世界の平和と安全が危機にひんしている。「核兵器なき世界」に向け、新たな規制を早急に策定しなければならない。

 米国とロシアの間に残る唯一の核軍縮合意、新戦略兵器削減条約(新START)が失効した。二大核保有国の均衡が崩れ、中国なども加え、制限なき軍拡競争に突入する事態を憂慮する。

 新STARTは、戦略核弾頭の配備数を初めて制限した第1次戦略兵器削減条約(START1)の後継で、2010年に調印された。配備戦略核弾頭数を最低水準の1550に制限し、21年に5年延長で合意した。

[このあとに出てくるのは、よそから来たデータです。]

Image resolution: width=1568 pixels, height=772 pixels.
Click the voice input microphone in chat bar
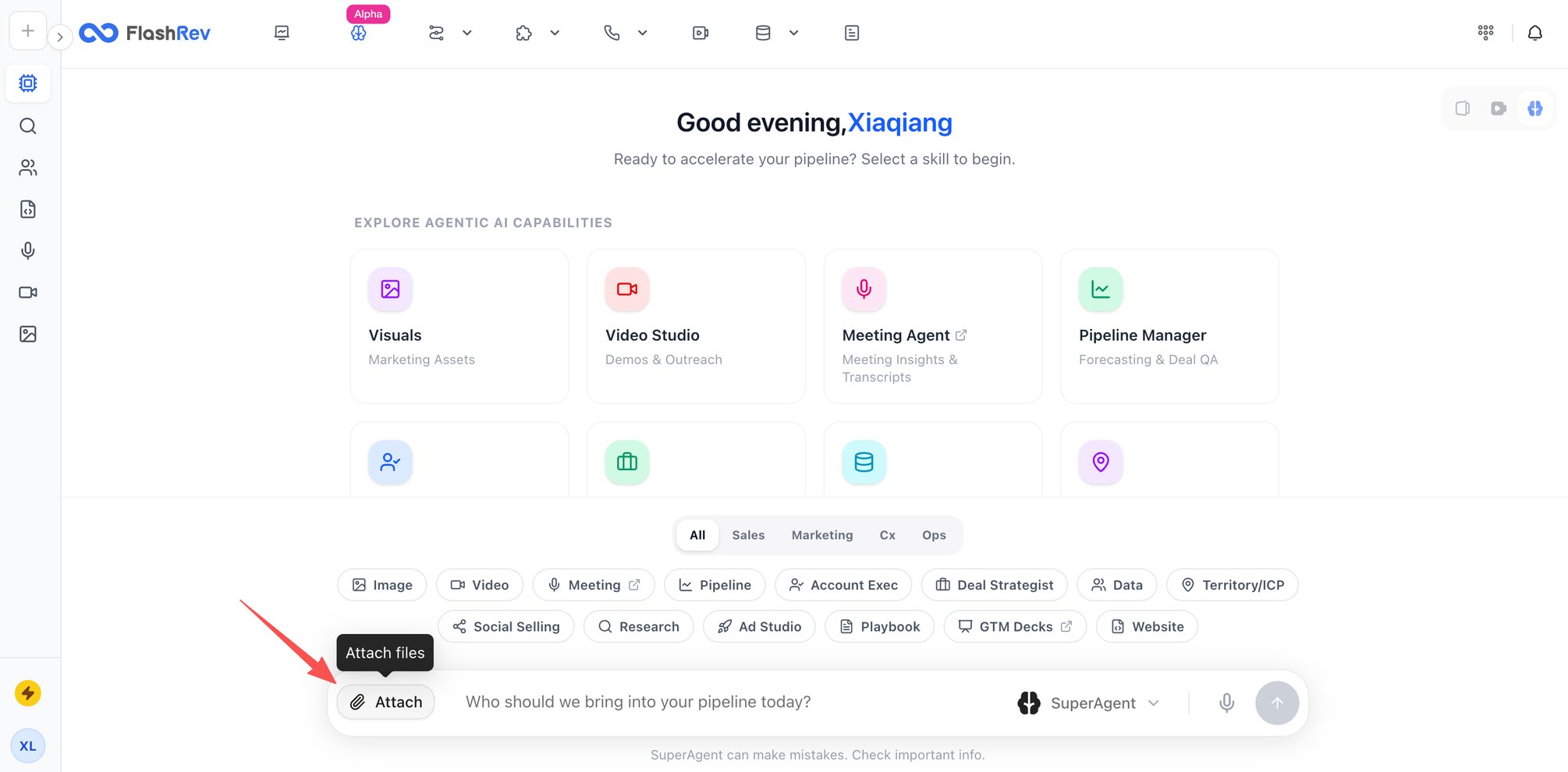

 しかし、22年にロシアがウクライナに侵攻、米ロ関係が急速に悪化し、ロシアは条約の履行停止を表明していた。

 米ロは冷戦以降、核兵器数を際限なく競った教訓から核軍縮を続けてきた。その努力が条約失効で途絶えることは残念でならない。

 ウクライナ侵攻を続けるプーチン大統領はたびたび核使用の可能性に言及し、トランプ米大統領は「力による平和」を掲げている。

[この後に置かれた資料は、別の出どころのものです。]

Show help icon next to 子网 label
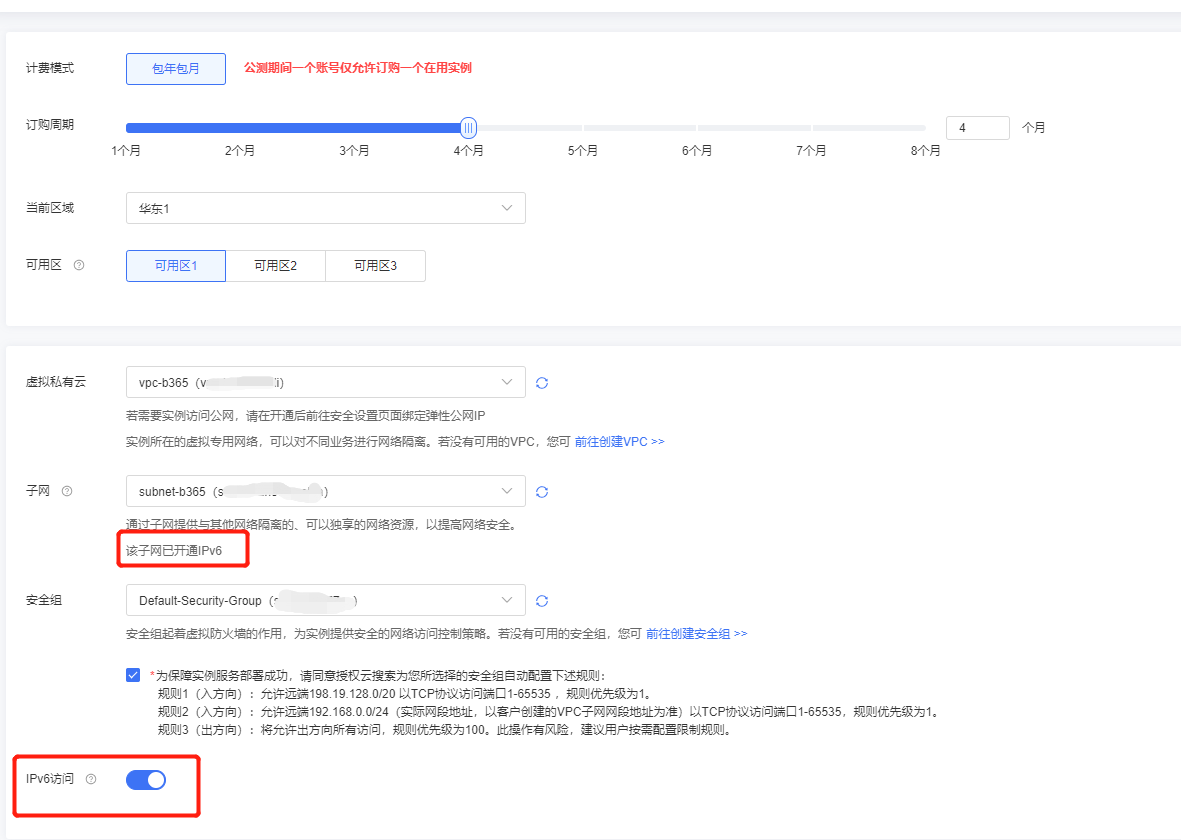[67, 491]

 両国は世界の核兵器の約9割を保有する。駆け引きの激化は不測の事態を招く可能性があることを、十分自覚してもらいたい。

 約190カ国・地域が加盟する核拡散防止条約(NPT)は核保有国に核軍縮に向けた交渉を義務付け、他の国の保有を禁じる。

 米ロが核軍縮の取り組みを放棄すれば、NPT体制の実効性が大きく損なわれかねない。非保有国に核の広がる事態が危惧される。

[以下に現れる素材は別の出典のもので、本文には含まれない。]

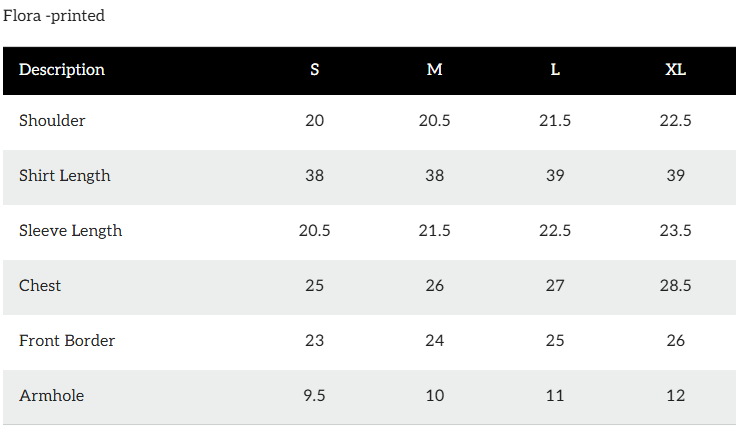743x437 pixels.
Task: Select the Description column header
Action: [62, 70]
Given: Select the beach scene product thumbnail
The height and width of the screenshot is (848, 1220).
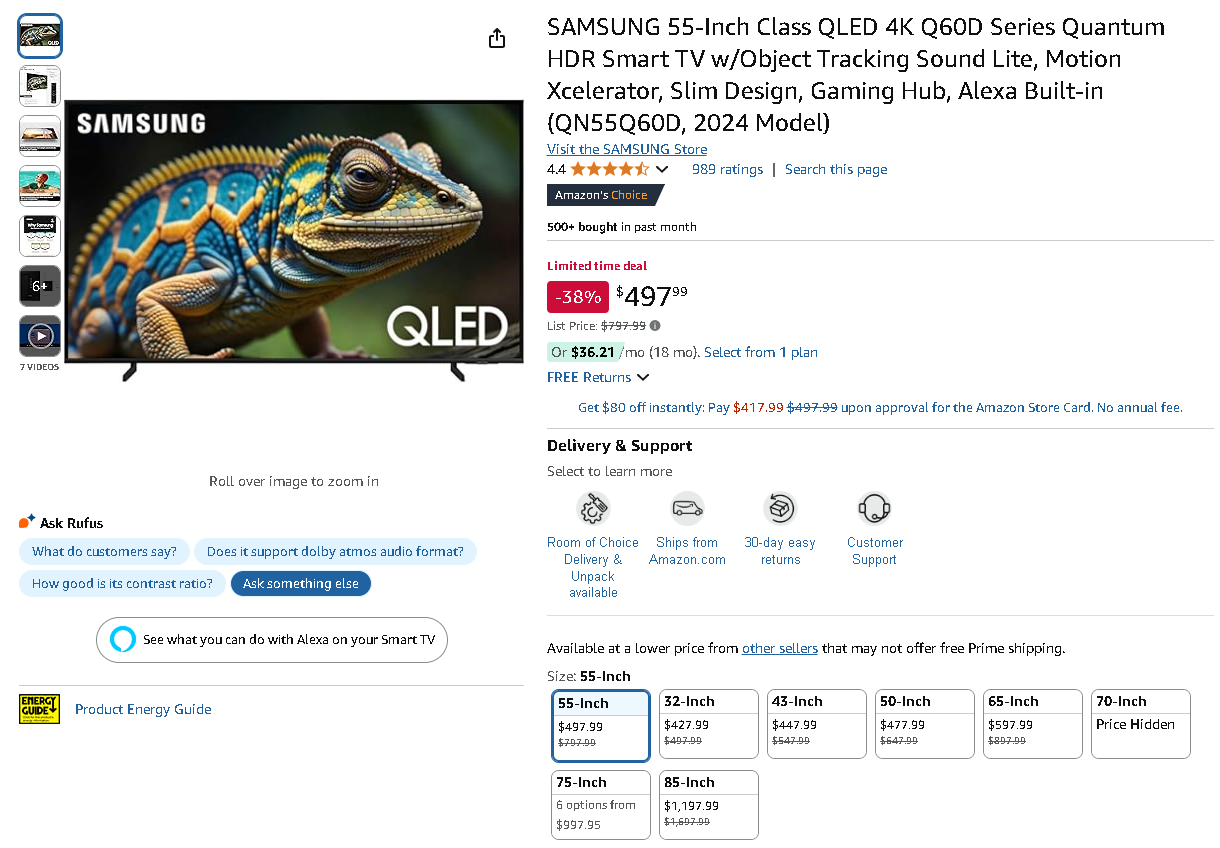Looking at the screenshot, I should tap(39, 185).
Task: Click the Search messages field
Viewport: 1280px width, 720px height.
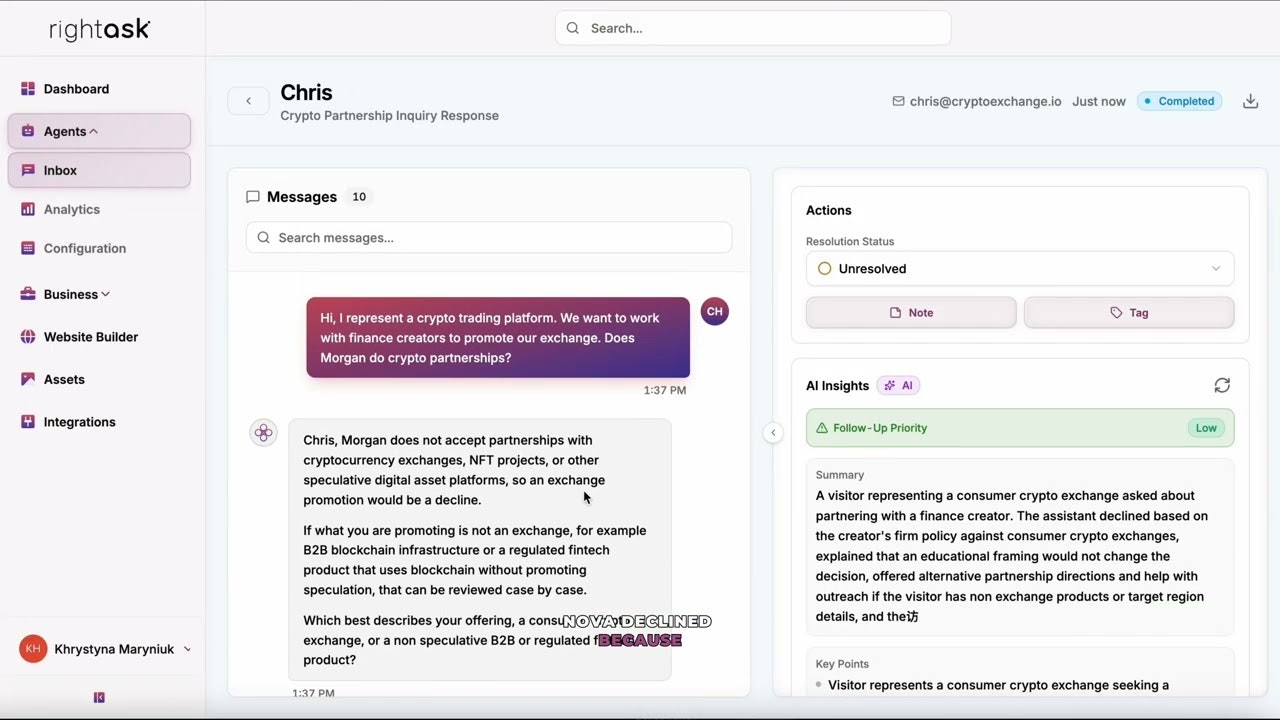Action: tap(489, 237)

 米報道によると、米ロは新たな合意に向けた議論を開始する方向で調整しているというが、課題が山積している。

 トランプ氏は、新合意に核戦力増強を進める中国も加えるべきとの立場だ。だが、中国は自国の核戦力が米ロに及ばないため、交渉参加を望んでいないとされる。

 また、ロシアは北大西洋条約機構(NATO)加盟国で核兵器を保有する英国とフランスを加えるよう主張しているが、実現の見通しは立っていない。

 核兵器は一度使われたら、人類の滅亡につながりかねない。米ロは緊張感を持って交渉の糸口を探ってほしい。

 国際社会も働きかけを強めたい。とりわけ日本は唯一の戦争被爆国として、核廃絶へ努力する重責を負っている。

 高市早苗首相は就任前、国是である非核三原則のうち「持ち込ませず」の部分が米国の抑止力を低下させかねないと見直しを提起した経緯がある。

 首相は就任後、踏み込んだ発言を控えているが、連立を組む日本維新の会幹部や官邸筋からは核保有に関する発言が相次いでいる。

 核廃絶に逆行し、周辺国との間の緊張を高める言動は、厳に慎まなければならない。